NVIDIA · zasdfgbnm · Dec 17, 2025 · Dec 17, 2025 · Dec 17, 2025 · Dec 17, 2025
diff --git a/csrc/evaluator_common.cpp b/csrc/evaluator_common.cpp
@@ -186,7 +186,7 @@ void PrecomputedValues::bindParallelExtents(
     auto raw_val = launch_constraint.getRawVal(it.first);
     if (raw_val > 0) {
       for (auto extent : it.second) {
-        bindValue(extent->evaluatorIndex(), raw_val);
+        bindValue(extent->evaluatorIndex(), raw_val, extent);
       }
     }
   }
@@ -198,13 +198,17 @@ void PrecomputedValues::bindConcreteParallelTypeValue(
   auto index_list_it = thread_dim_value_indices_.find(pt);
   if (index_list_it != thread_dim_value_indices_.end()) {
     for (auto index : *(index_list_it->second)) {
-      bindValue(index, value);
+      const Val* ir_node = (index >= 0 && index < (int)symbols_.size())
+          ? symbols_[index]
+          : nullptr;
+      bindValue(index, value, ir_node);
     }
   }
 }
 
 void PrecomputedValues::bindInputs(const KernelArgumentHolder& args) {
   FUSER_PERF_SCOPE("PrecomputedValues::bindInputs");
+  debug() << "[DEBUG] PrecomputedValues::bindInputs called" << std::endl;
   if (hasValidValues()) {
     invalidate();
   }
@@ -219,6 +223,9 @@ void PrecomputedValues::bindValues(
       std::ssize(inputs),
       "kernel inputs size does not match args");
 
+  debug() << "[DEBUG] PrecomputedValues::bindValues called with " 
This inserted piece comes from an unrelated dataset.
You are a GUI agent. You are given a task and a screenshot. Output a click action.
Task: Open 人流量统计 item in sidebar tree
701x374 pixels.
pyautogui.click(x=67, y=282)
+          << inputs.size() << " inputs" << std::endl;
+
   for (const auto i : arange((int64_t)inputs.size())) {
     const auto input = inputs[i];
     NVF_ERROR(input != nullptr);
@@ -228,7 +235,7 @@ void PrecomputedValues::bindValues(
         bindTensorMetaData(tv, tensor);
       }
     } else {
-      bindValue(input->evaluatorIndex(), args[i]);
+      bindValue(input->evaluatorIndex(), args[i], input);
     }
   }
 }
@@ -360,15 +367,34 @@ void PrecomputedValues::initializeNamedScalars() {
 void PrecomputedValues::validate() {
   FUSER_PERF_SCOPE("PrecomputedValuess::Validate");
   using namespace PolymorphicValue_functions;
-  for (const auto& it : binding_log_) {
-    NVF_ERROR(
-        isSame(values_[it.first], it.second),
-        "Precomputed values failed to validate.",
-        "\nSomething unexpected changed between the compilation and "
-        "execution.\n",
-        values_[it.first],
-        " != ",
-        it.second);
+  for (const auto& [index, expected_value, ir_node] : binding_log_) {
+    if (!isSame(values_[index], expected_value)) {
+      std::stringstream error_msg;
+      error_msg << "Precomputed values failed to validate.\n"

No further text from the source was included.